Demand for smartphones declined in 2020 as the coronavirus pandemic raged, and sales fell 12.5%, according to Gartner. However, this demand has recovered quickly this year, as several countries lift restrictions on Covid lockdown. Gartner says that global smartphone sales increased by 26% in the first quarter.

Apple warning

On Tuesday, Apple CEO Tim Cook warned that silicon supply restrictions will affect sales of the iPhone as well as other products such as the iPad.

The shortcoming is not in the powerful processors that Apple produces for its devices, but chips for everyday functions such as the supply of mobile screens and decoding of sound, Cook said.

“Although Apple is one of the ‘big dogs’ that get top priority from chipmakers, it is vulnerable to silicon deficiency like everyone else,” Glenn O’Donnell, VP and head of research at analyst firm Forrester, told CNBC.

“While everyone focuses on CPUs (high end of chips), each device (including an iPhone) contains much more, and without these support chips, the phone is almost useless.”

Still, Apple has “proven remarkably resilient so far through the pandemic,” CCS Insight’s Wood said. “It testifies to the enormous focus on the supply chain.”

There are smaller manufacturers such as China’s Lenovo and TCL, and Finland’s HMD Global, which is probably struggling with the offer, Wood added.

HMD, which launches some new Nokia smartphones this summer, warned that semiconductor shortages could prove challenging for smaller device manufacturers.

“We see that there is definitely a general density” in the supply chain, “Florian Seiche, CEO of HMD, told CNBC. “We can see a certain imbalance in the market,” he said, adding that the demand for advanced models is quite high.

Like Apple, Samsung benefits from its size and bargaining power.
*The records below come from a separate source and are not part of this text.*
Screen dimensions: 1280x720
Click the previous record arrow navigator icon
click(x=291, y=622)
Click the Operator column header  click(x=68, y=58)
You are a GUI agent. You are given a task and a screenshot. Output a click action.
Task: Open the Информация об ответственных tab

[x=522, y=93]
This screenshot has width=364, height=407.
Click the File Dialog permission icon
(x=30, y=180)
However, analysts say the company is not out of the woods yet.

“Samsung seems to be the one most affected,” in the first half of 2021, Dale Gai, semiconductor analyst at Counterpoint Research, told CNBC.
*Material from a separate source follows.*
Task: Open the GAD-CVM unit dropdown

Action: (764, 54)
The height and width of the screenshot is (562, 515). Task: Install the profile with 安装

The South Korean electronics giant was hit by a month-long shutdown of its semiconductor plant in Austin, Texas, earlier this year after a snowstorm led to a power outage. Meanwhile, Samsung’s factories in Vietnam suspended operations after discovering cases of coronavirus.
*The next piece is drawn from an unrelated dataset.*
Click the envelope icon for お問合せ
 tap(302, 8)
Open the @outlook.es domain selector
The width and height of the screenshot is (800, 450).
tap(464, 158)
In March, the company said that there was a serious imbalance in supply and demand for chips in the IT sector, and that it could skip the launch of its next Galaxy Note handset.

On Thursday, Samsung said it saw a 54% increase in earnings in the second quarter as chip prices rose. The company predicted an improvement in the mobile market to pre-pandemic levels, but warned that the lack of non-memory chips poses a risk to forecasts.

Higher prices

Regarding the overall impact on smartphones, Gai said he expected the shortage to shave 10% of manufacturers’ production forecasts.

“I do not think the shortage will have a serious impact, but it will have an impact,” Forrester’s O’Donnell said.

So what does all this mean for you, the consumer?

“The likely outcome here is higher phone prices and a deeper shortage of certain models,” according to O’Donnell.

“In Apple’s case, you might get the highest iPhone 12, but not the iPhone XS in the lower part,” he said. “Other smartphone makers like Samsung, LG and the Chinese like Xiaomi and Huawei will all know each other.”

– CNBC’s Sam Shead and Kif Leswing contributed to this report.